As IEA shows, recent cyberattacks in the electricity sector have disabled remote controls of wind farms, disrupted meters and led to recurring sensitive data breaches involving customers’ names, addresses, bank accounts and phone numbers.
Russia’s eyes on Europe, Italy under fire: “Among the most affected by cyberactivism”
Historically, Russia has combined massive use of cyber tools with field actions to achieve its strategic objectives. And since the beginning of the war in Ukraine, the quantity and quality of attacks have multiplied, especially in the bloc of allies who are supporting Zelensky’s country. “For decades, Russia has mapped critical underwater cables and pipelines that we depend on,” James Appathurai, NATO deputy secretary general for innovation and cybersecurity, said at a recent conference.
In Italy the situation has worsened, as shown by the latest attacks on government bodies and related criticality alerts issued by the Agency for
national cybersecurity. According to the latest report from the Italian Association for Cyber Security (Clusit), our country alone has received 11 percent of the attacks detected globally and the pace of actions suffered is continuously increasing. 41 percent of cyber attacks defined as “serious” affected businesses
public administrations.
According to the latest annual report to Parliament by the National Cybersecurity Agency (ACN), the most affected sectors are telecommunications, transport and financial services. Alertness and capabilities have grown and the monitoring of assets considered at risk has increased by 374 percent, together with recorded cyber events (+30%) and reports more than doubling. In the energy sector, the ACN recorded 68 attacks and according to the agency, cyber activism is growing alongside wars on the ground, with the majority of events (248) claimed by pro-Russian collectives. In general, in 2023 Italy was the third most affected country in the European Union, and the sixth on a global scale.
Computer intrusions and sabotage attempts in France raised fears that the same thing had happened in Italy, in the explosion of the Suviana hydroelectric power plant in the Bolognese Apennines. It will take a long time to understand what really happened but sources from the Bologna prosecutor’s office have told Today.it that at the moment there are no investigations into this type of hypothesis. However, the data shows that the risks of attacks on similar infrastructures remain real in Italy too and for this reason companies are adapting to the new scenarios.
In the latest sustainability report published by Enel we read about the “awareness that cyber risk is strongly characterized and influenced by exogenous, unpredictable factors, such as cyber attacks, which are increasingly frequent and sophisticated, which could negatively impact operations of businesses, even in the face of the existence of defense processes and technologies”. Enel manages 1,300 hydroelectric, geothermal, wind, photovoltaic and thermoelectric plants and due to its importance it could be exposed to potential attacks. For this reason it involved a third of industrial plants in test campaigns with respect to scenarios of this type.

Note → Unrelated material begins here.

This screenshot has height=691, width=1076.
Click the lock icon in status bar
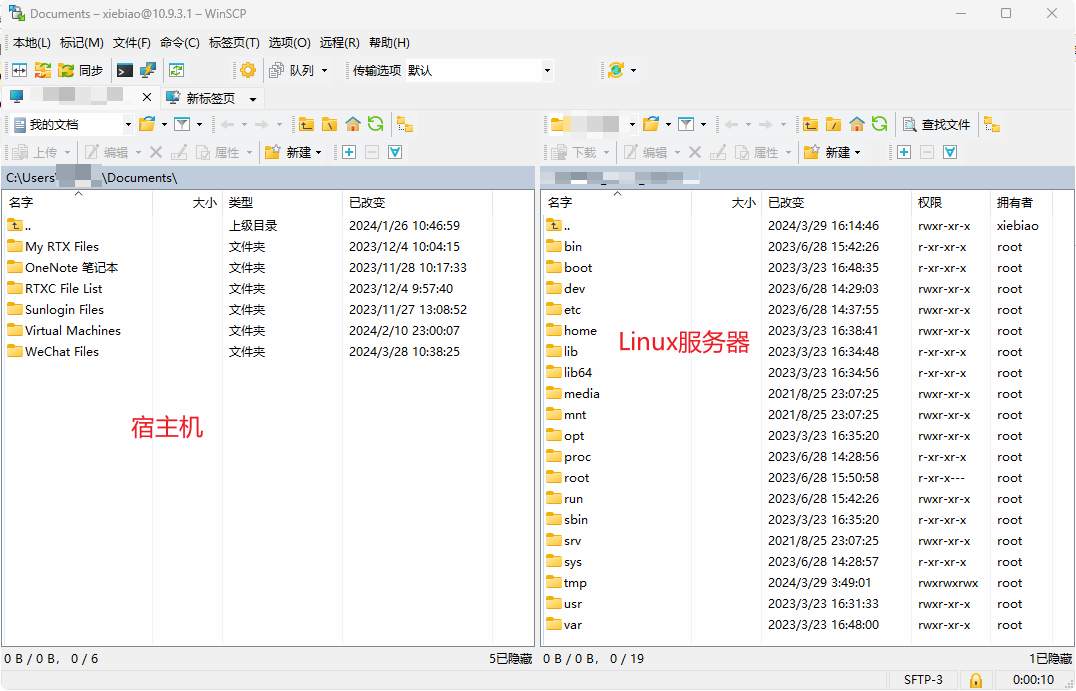(x=974, y=680)
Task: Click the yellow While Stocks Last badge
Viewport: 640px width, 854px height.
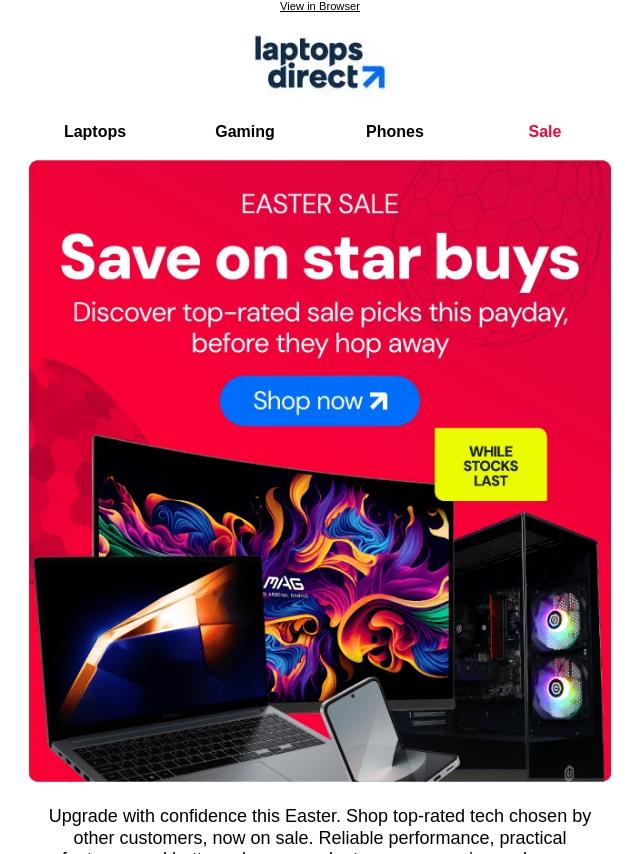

The company monitors every possible attack through a “Cert” (Cyber emergency readiness team), operational 24 hours non-stop, 7 days a week, capable of immediately activating any necessary response. Terna, which manages the Italian electricity grid, also has a Cert to deal with “any possible incident with efficient management of communication and escalation processes and procedures, both internal and external, and with effective coordination of response actions”.